Collected data
BEGIN
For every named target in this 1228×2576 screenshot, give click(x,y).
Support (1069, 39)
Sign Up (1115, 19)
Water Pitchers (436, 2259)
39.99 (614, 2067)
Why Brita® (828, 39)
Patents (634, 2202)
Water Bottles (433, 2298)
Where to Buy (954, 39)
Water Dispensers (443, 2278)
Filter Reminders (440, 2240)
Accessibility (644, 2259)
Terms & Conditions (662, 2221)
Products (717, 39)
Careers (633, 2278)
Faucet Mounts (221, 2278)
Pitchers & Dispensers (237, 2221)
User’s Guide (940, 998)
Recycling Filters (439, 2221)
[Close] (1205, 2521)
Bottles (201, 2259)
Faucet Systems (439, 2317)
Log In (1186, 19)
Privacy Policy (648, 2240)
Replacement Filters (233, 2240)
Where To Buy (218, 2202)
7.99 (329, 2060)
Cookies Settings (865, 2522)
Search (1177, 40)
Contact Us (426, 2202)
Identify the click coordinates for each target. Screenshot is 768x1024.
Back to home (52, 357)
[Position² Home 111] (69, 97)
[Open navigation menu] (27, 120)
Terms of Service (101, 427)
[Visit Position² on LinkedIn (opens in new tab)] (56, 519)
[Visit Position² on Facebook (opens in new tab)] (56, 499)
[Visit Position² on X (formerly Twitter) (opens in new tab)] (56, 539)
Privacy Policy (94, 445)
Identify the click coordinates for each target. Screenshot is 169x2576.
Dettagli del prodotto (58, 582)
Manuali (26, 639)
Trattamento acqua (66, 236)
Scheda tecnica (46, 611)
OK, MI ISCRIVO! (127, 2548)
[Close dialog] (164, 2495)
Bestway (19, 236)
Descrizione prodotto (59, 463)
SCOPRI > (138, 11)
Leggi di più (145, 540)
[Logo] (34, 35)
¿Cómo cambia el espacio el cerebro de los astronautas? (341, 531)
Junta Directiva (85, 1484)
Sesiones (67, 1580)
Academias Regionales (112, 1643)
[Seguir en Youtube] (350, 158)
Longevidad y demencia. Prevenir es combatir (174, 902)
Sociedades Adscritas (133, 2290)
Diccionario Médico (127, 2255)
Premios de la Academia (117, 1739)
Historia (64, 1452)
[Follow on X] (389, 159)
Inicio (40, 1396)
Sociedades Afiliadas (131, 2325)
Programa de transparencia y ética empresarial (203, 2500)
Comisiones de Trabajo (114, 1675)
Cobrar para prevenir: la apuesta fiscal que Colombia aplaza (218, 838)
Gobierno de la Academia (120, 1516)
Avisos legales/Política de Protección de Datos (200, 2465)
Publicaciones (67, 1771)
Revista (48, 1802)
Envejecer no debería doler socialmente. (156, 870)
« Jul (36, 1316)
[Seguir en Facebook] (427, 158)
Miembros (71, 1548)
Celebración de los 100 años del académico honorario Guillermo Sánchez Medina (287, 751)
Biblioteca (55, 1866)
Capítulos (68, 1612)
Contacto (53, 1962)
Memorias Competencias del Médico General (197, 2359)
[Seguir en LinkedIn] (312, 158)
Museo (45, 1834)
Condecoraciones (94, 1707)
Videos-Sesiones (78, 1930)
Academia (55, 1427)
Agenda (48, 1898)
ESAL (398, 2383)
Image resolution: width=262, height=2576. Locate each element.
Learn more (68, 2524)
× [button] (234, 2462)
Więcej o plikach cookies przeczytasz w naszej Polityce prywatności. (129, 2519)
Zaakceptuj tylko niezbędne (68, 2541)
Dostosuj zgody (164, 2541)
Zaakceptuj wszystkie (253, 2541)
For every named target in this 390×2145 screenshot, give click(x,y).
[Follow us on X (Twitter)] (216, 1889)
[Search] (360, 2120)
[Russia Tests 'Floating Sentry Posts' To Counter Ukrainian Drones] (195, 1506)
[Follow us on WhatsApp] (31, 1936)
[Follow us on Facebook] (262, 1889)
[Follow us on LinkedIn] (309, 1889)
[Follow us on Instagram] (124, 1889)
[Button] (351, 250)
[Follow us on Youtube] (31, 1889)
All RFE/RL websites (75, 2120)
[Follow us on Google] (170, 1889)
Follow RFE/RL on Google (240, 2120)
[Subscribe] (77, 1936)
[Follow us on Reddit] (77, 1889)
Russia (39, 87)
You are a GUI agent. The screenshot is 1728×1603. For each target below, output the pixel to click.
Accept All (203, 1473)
END
Line by line, output the data precisely as shown above.

● RESPONSE TO THIS TASK:
For every named target in this 1228×2576 screenshot, give click(x,y).
Support (1069, 39)
Sign Up (1115, 19)
Water Pitchers (436, 2259)
39.99 (614, 2067)
Why Brita® (828, 39)
Patents (634, 2202)
Water Bottles (433, 2298)
Where to Buy (954, 39)
Water Dispensers (443, 2278)
Filter Reminders (440, 2240)
Accessibility (644, 2259)
Terms & Conditions (662, 2221)
Products (717, 39)
Careers (633, 2278)
Faucet Mounts (221, 2278)
Pitchers & Dispensers (237, 2221)
User’s Guide (940, 998)
Recycling Filters (439, 2221)
[Close] (1205, 2521)
Bottles (201, 2259)
Faucet Systems (439, 2317)
Log In (1186, 19)
Privacy Policy (648, 2240)
Replacement Filters (233, 2240)
Where To Buy (218, 2202)
7.99 (329, 2060)
Cookies Settings (865, 2522)
Search (1177, 40)
Contact Us (426, 2202)
Identify the click coordinates for each target. Screenshot is 768x1024.
Back to home (52, 357)
[Position² Home 111] (69, 97)
[Open navigation menu] (27, 120)
Terms of Service (101, 427)
[Visit Position² on LinkedIn (opens in new tab)] (56, 519)
[Visit Position² on Facebook (opens in new tab)] (56, 499)
[Visit Position² on X (formerly Twitter) (opens in new tab)] (56, 539)
Privacy Policy (94, 445)
Identify the click coordinates for each target. Screenshot is 169x2576.
Dettagli del prodotto (58, 582)
Manuali (26, 639)
Trattamento acqua (66, 236)
Scheda tecnica (46, 611)
OK, MI ISCRIVO! (127, 2548)
[Close dialog] (164, 2495)
Bestway (19, 236)
Descrizione prodotto (59, 463)
SCOPRI > (138, 11)
Leggi di più (145, 540)
[Logo] (34, 35)
¿Cómo cambia el espacio el cerebro de los astronautas? (341, 531)
Junta Directiva (85, 1484)
Sesiones (67, 1580)
Academias Regionales (112, 1643)
[Seguir en Youtube] (350, 158)
Longevidad y demencia. Prevenir es combatir (174, 902)
Sociedades Adscritas (133, 2290)
Diccionario Médico (127, 2255)
Premios de la Academia (117, 1739)
Historia (64, 1452)
[Follow on X] (389, 159)
Inicio (40, 1396)
Sociedades Afiliadas (131, 2325)
Programa de transparencia y ética empresarial (203, 2500)
Comisiones de Trabajo (114, 1675)
Cobrar para prevenir: la apuesta fiscal que Colombia aplaza (218, 838)
Gobierno de la Academia (120, 1516)
Avisos legales/Política de Protección de Datos (200, 2465)
Publicaciones (67, 1771)
Revista (48, 1802)
Envejecer no debería doler socialmente. (156, 870)
« Jul (36, 1316)
[Seguir en Facebook] (427, 158)
Miembros (71, 1548)
Celebración de los 100 años del académico honorario Guillermo Sánchez Medina (287, 751)
Biblioteca (55, 1866)
Capítulos (68, 1612)
Contacto (53, 1962)
Memorias Competencias del Médico General (197, 2359)
[Seguir en LinkedIn] (312, 158)
Museo (45, 1834)
Condecoraciones (94, 1707)
Videos-Sesiones (78, 1930)
Academia (55, 1427)
Agenda (48, 1898)
ESAL (398, 2383)
Image resolution: width=262, height=2576. Locate each element.
Learn more (68, 2524)
× [button] (234, 2462)
Więcej o plikach cookies przeczytasz w naszej Polityce prywatności. (129, 2519)
Zaakceptuj tylko niezbędne (68, 2541)
Dostosuj zgody (164, 2541)
Zaakceptuj wszystkie (253, 2541)
For every named target in this 390×2145 screenshot, give click(x,y).
[Follow us on X (Twitter)] (216, 1889)
[Search] (360, 2120)
[Russia Tests 'Floating Sentry Posts' To Counter Ukrainian Drones] (195, 1506)
[Follow us on WhatsApp] (31, 1936)
[Follow us on Facebook] (262, 1889)
[Follow us on LinkedIn] (309, 1889)
[Follow us on Instagram] (124, 1889)
[Button] (351, 250)
[Follow us on Youtube] (31, 1889)
All RFE/RL websites (75, 2120)
[Follow us on Google] (170, 1889)
Follow RFE/RL on Google (240, 2120)
[Subscribe] (77, 1936)
[Follow us on Reddit] (77, 1889)
Russia (39, 87)
You are a GUI agent. The screenshot is 1728×1603. For each target below, output the pixel to click.
Accept All (203, 1473)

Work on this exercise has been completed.